Ce « braquage » du cortège de tête assoit l’ambition salutaire d’être « un vrai contre-pouvoir » pour renverser le système, et de « réinventer la gauche », antiraciste, partant de la base, des quartiers populaires et des luttes. Ils réitèrent avec les gilets jaunes. Et ont dû déconstruire quelques clichés pour s’imposer. « Ils disaient que les quartiers ne sont pas dans la rue avec eux car ils fantasmaient sur le jeune de quartier en jogging, basket, casquette. Qui est mieux placé que les habitants des quartiers populaires pour parler de logement, de précarité, de chômage et de violences policières ? Nous sommes gilets jaunes depuis quarante ans ! »
Le Comité Adama et les cheminots rejoignent les défilés des 1er et 8 décembre. « Le fait que le Comité Adama et le collectif Intergares se rejoignent a suscité de la curiosité, puis une vraie attente de la part des gens de gauche, raconte Anasse Kazib. Nous avons convaincu que notre place était aussi dans ce mouvement afin de chasser l’extrême droite, afin que la gauche soit à l’avant-garde des combats. » L’acte 12 des gilets jaunes était dédié à toutes les victimes de violences policières. Ce jour-là, le Comité Adama a déployé une banderole en hommage à Zineb Redouane, décédée à Marseille après avoir reçu une grenade lacrymogène alors qu’elle était à sa fenêtre.

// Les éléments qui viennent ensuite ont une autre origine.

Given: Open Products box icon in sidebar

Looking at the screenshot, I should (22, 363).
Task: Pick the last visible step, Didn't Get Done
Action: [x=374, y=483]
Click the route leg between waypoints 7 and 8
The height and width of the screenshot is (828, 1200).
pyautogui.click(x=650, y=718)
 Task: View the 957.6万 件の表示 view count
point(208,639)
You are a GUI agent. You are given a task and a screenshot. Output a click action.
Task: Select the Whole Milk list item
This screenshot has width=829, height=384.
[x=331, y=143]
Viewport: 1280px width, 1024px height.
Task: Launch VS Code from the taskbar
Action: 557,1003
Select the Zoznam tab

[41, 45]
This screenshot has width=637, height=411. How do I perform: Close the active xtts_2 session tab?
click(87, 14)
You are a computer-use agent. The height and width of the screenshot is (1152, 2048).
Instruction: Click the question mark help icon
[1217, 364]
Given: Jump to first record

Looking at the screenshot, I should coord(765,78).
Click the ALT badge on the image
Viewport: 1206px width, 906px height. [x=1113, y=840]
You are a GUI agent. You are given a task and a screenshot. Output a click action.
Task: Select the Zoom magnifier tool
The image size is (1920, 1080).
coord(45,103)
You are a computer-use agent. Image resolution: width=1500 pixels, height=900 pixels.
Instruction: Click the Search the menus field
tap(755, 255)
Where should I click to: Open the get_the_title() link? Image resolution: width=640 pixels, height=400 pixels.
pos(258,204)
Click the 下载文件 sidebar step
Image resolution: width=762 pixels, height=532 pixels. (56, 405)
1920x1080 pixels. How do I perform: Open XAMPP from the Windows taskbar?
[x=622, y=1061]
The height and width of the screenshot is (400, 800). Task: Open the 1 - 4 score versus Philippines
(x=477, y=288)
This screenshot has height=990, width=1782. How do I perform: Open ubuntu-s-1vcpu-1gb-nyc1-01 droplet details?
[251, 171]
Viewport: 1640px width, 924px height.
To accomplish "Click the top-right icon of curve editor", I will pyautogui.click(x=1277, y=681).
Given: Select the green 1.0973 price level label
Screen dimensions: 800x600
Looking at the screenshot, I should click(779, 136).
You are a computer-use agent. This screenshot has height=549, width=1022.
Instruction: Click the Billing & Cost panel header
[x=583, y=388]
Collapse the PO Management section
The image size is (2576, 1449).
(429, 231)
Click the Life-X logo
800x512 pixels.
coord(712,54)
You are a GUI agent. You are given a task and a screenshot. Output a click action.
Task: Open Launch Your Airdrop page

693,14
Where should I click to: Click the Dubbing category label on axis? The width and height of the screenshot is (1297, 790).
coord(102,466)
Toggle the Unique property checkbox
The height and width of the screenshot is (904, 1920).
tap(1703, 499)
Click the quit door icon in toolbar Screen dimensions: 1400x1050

Plutôt que convergence des luttes, Assa préfère le mot alliances. Et celles-ci seront physiques le 20 juillet pour la troisième marche hommage à Adama Traoré, qui combinera l’acte 36 des gilets jaunes, et la rencontre inter-collectifs « Ripostons à l’autoritarisme », réunissant aussi bien ANV-COP 21, la Coalition internationale des sans-papiers et migrants, le réseau Sortir du nucléaire que les gilets jaunes de la Maison du peuple de Saint-Nazaire, de la Cabane de la place des Fêtes ou le collectif des Mutilés pour l’exemple. Une fierté pour Assa : « L’affaire Adama Traoré est devenue politique et centrale car elle fait ressortir de graves dysfonctionnements de l’État en montrant comment la police et la justice traitent les jeunes des quartiers. Nous avons réussi à imposer les violences policières comme sujet prioritaire en France ! »
(1) Coécrit avec Elsa Vigoureux, éd. Seuil, 2017.
(2) Le Combat Adama, Assa Traoré et Geoffroy de Lagasnerie, éd. Stock.